[jboss-as7-dev] manual way to do logging?

David M. Lloyd david.lloyd at redhat.com
Thu Jun 7 18:07:47 EDT 2012


On 06/07/2012 04:47 PM, Jim Crossley wrote:
> I really have no skin in this game, but I'm following with deep interest
> because 1) Bill, David, Jason, et al are all very smart and opinionated,
> 2) I happen to believe jboss-logging is over-engineered (though I'm
> willing to give the benefit of doubt to those with deeper understanding
> of the requirements it was designed to meet) and 3) the exchanges are
> often at reality-show levels (fun!). :)
>
> Especially this one:
>
> "David M. Lloyd"<david.lloyd at redhat.com>  writes:
>
> [...]
>
>>>> Calling it a "behemoth" doesn't make it one.
>>>
>>> Let's see:
>>>
>>> 1. Write interface(s) with a method for each thing you want to log
>>> (annotated of course).
>
> [...]
>
>> 1 is a strength so I'm assuming you're not arguing about that.
>
> Wow. That's pretty dismissive of the #1 reason he cites.
>
> Sure I'm a polyglot and all, but sometimes I think you guys too readily
> discount the cost of achieving the perceived benefits of type-safety.
>
> "I want to log a message."
> "Sure, just create an interface and add a method for it."
> "I'm sorry, did you say 'interface'?"
> "Yes, and don't forget to annotate it."
> "WTF?"

Well "pain" is subjective, obviously.  But if you examine the 
prospective implementations top to bottom, you'll see that ours performs 
better, in addition to solving requirements that Bill thinks are 
irrelevant but are in fact not optional.  Believe it or not but we *did* 
this analysis.

> If having to create an interface method for each thing you want to log
> doesn't exceed your "developer pain threshold" then it's set way too
> high (or your IDE is numbing the pain) and that will inevitably lead to
> complex, over-engineered systems.

Log and message operations execute in O(1) time; only the languages used 
are loaded, and JIT can optimize the piss out of the resultant simple 
classes.  I don't see what you're saying here because all I'm reading is 
FUD, and particularly weak FUD to boot.  It's so very very easy to spit 
out truisms without bothering to do the homework to find out what you're 
actually talking about.

Next person to throw around the term "over-engineered" gets to be the 
next one to rewrite the AS.  It's just FUD unless you define it.  I 
define it to be "contains extraneous features".  This logging mechanism 
contains no extraneous features; everything in it is meant to meet a 
specific requirement and it does so admirably.
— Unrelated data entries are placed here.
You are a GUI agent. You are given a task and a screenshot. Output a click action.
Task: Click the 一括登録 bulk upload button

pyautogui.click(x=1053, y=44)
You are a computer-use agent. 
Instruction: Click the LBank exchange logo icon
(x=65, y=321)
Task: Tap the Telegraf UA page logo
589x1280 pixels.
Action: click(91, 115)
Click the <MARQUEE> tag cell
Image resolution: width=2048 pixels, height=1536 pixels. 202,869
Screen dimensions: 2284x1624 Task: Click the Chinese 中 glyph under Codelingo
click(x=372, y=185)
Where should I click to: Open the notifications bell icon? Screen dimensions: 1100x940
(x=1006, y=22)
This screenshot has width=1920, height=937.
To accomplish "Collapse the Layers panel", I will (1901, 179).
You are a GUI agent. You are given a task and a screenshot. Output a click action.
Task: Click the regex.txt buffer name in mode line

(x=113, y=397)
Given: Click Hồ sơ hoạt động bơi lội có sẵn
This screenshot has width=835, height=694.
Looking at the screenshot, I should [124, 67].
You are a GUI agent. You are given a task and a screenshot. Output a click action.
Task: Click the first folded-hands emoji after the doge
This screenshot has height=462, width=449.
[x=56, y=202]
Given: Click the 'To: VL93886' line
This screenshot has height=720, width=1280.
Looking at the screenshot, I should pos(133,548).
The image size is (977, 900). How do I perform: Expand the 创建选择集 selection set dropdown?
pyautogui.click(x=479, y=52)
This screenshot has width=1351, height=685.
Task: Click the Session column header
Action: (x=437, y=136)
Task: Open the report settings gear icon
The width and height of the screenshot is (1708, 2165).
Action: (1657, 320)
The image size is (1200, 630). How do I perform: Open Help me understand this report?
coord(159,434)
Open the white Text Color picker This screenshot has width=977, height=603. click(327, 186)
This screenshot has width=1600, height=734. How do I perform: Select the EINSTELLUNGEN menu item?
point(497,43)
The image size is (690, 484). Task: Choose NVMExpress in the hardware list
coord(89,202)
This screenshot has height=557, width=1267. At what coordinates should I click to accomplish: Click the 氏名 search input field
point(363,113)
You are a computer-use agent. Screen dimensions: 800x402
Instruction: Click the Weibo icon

> So you have to acknowledge that cost before Bill or anyone not
> intimately familiar with the logging requirements will appreciate how
> much value he's getting. And it better be a crapload 'cause that cost is
> HIGH!

It's really not.  The only way I can measure cost is in runtime 
performance, development overhead, and (and this is the punch line) the 
translation team, who actually have a MUCH LARGER stake in this than any 
of us.  And I think we hit it out of the park in all three areas.

How many projects are there that you can think of that could even be 
arsed with real research and requirements gathering in the first place, 
rather than just shitting out some random code and then going on a rock 
star tour to promote it?  If meeting requirements exactly to a T is 
"over-engineering" then call me the over-engineer.

> Sorry to prolong the dialog, but you guys don't seem to be
> communicating.

There has been more than enough communication.  There has not been any 
real useful contributions though; just the likes of "OMG, interfaces are 
so bloated".  Are they?  Well shit, let's tear down the house.

If someone else can provide an implementation that solves all the 
requirements (including, yes, compile-time verification) that is 
demonstrably better in the three axes above, I'm more than happy to 
concede the point.  But if all you're going to do is piss and whine, 
you're just wasting everyone's time.